-------- Excerpted records --------

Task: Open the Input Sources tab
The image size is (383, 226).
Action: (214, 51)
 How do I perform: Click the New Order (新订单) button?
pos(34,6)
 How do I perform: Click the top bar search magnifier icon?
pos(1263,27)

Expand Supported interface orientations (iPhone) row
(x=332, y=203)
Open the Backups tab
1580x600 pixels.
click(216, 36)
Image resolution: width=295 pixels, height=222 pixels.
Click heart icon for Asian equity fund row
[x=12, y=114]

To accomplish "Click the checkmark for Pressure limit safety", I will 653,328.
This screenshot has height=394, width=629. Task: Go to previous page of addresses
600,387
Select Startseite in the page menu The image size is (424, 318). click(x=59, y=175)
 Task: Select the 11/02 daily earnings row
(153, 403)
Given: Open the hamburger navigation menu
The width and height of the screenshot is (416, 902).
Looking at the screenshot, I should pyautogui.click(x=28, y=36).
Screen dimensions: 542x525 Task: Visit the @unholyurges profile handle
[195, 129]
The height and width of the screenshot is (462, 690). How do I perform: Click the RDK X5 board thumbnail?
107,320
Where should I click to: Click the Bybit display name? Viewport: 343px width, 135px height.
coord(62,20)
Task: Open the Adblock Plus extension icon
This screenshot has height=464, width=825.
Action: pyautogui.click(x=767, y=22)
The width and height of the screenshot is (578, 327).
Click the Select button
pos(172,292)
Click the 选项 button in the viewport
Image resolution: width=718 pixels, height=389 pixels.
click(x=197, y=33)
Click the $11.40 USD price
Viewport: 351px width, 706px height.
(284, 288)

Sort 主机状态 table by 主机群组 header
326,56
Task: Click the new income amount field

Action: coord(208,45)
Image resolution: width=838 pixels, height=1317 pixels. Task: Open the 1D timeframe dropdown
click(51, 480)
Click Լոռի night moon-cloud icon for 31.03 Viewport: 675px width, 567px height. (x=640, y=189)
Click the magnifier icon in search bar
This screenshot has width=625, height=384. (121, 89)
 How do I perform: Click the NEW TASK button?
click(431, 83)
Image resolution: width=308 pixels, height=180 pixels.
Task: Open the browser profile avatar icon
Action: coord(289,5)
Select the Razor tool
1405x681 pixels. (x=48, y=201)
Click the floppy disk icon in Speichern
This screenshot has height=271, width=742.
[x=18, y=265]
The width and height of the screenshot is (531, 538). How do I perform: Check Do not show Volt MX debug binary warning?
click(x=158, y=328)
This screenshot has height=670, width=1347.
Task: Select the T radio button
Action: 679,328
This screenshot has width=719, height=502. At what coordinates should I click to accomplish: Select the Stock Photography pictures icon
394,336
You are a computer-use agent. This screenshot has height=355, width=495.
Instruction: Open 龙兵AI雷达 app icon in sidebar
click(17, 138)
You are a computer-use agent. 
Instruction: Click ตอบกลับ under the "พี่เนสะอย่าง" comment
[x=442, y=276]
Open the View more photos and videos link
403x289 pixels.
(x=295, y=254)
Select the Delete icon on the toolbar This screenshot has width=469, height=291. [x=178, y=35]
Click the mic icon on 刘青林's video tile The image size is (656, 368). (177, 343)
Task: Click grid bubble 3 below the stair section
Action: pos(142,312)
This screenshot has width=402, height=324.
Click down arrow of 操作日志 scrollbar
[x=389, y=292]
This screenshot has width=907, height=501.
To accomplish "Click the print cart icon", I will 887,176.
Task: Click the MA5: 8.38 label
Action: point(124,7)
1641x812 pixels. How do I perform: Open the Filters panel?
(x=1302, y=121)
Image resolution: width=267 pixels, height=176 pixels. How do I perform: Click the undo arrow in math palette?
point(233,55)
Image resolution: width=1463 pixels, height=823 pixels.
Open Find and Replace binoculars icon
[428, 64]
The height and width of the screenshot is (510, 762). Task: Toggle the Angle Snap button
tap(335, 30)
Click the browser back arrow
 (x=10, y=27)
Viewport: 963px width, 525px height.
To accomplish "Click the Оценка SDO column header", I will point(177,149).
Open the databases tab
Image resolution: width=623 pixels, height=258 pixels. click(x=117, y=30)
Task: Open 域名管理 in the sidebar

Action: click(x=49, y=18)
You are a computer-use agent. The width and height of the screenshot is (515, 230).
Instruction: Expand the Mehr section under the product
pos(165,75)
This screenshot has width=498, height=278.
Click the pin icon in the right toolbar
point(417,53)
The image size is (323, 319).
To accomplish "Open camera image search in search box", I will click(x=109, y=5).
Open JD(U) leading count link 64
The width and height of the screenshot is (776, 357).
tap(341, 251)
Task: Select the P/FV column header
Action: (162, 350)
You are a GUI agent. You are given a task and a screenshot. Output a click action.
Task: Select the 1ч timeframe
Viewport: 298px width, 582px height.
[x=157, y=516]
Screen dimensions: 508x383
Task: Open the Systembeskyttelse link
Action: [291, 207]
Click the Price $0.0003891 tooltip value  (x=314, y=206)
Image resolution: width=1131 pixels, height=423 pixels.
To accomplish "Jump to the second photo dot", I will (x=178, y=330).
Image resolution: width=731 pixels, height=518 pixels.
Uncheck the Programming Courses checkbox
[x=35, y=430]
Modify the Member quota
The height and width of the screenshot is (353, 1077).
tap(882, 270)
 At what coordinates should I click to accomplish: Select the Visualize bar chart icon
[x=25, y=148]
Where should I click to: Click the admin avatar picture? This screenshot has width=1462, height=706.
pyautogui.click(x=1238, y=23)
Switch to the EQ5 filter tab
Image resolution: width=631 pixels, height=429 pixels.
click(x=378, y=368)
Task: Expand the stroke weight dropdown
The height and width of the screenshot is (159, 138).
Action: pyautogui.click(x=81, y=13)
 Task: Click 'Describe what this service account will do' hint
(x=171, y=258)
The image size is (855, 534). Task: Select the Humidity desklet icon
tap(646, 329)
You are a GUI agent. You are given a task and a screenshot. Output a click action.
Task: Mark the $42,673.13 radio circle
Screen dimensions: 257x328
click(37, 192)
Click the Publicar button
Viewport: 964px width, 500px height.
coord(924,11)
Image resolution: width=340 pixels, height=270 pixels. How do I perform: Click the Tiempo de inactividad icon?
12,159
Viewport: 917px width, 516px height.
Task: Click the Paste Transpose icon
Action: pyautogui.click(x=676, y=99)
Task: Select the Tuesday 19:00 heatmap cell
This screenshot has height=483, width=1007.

--------

## Work request:
Which lines above contain "menu"? Show each of them.

## Answer to this exercise:
Select Startseite in the page menu The image size is (424, 318). click(x=59, y=175)
Given: Open the hamburger navigation menu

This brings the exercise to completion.